Этап раскрытия начинается с перехода на уровень любопытства и осознания истории, которую мы рассказываем себе самому о своей обиде, гневе, разочаровании или боли. В ту минуту, когда мы оказываемся лицом вниз на арене, наш ум начинает работать, пытаясь понять, что происходит. Эмоции не дремлют, и самая первая реакция – желание защититься, а в такой ситуации для защиты вряд ли будут использоваться хорошо продуманные, осмотрительные и мирные способы.
Помните слова Томпсона: «Цивилизация заканчивается на берегу океана»? Вникание в суть случившегося начинается, когда у нас есть готовность, возможность и мужество «сделать шаг в океан» – войти в стихию своей истории. Это и будет началом Акта 2.

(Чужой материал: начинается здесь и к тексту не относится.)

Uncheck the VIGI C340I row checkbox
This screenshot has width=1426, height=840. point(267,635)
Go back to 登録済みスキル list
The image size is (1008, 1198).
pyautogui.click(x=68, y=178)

Зачем нужно отслеживать историю ситуации? Затем, что в этом неизмененном повествовании заложены ответы на три критически важных вопроса, которые воспитывают искренность и привносят в нашу жизнь мужество, сострадание и сопричастность.
Что еще мне нужно узнать и понять о ситуации?
Что еще мне нужно узнать и понять о других людях в этой истории?
Что еще мне нужно узнать и понять о себе?
Если информации нет, мы всегда будем сочинять истории. Мы так устроены. На самом деле потребность придумать ситуацию, особенно когда нам больно, – это часть нашего примитивного инстинкта выживания. Создание смысла заложено в нашей природе, и мы по умолчанию часто придумываем историю, в которой есть смысл, которая кажется знакомой и дает нам понимание наилучшей защиты. На этапе осознания мы делаем выбор в пользу неопределенности и уязвимости, пока разбираемся с правдой; и это сознательный выбор. Храбрый, сознательный выбор.
Роберт Бертон, невропатолог и писатель, объясняет, что наш мозг вознаграждает нас дофамином, когда мы узнаем и завершаем нечто новое для себя. Истории – это модели, образцы. Мозг распознает знакомую структуру «начало-середина-конец» образца и вознаграждает нас за прояснение неопределенности. К сожалению, точность не обязательна, только определенность.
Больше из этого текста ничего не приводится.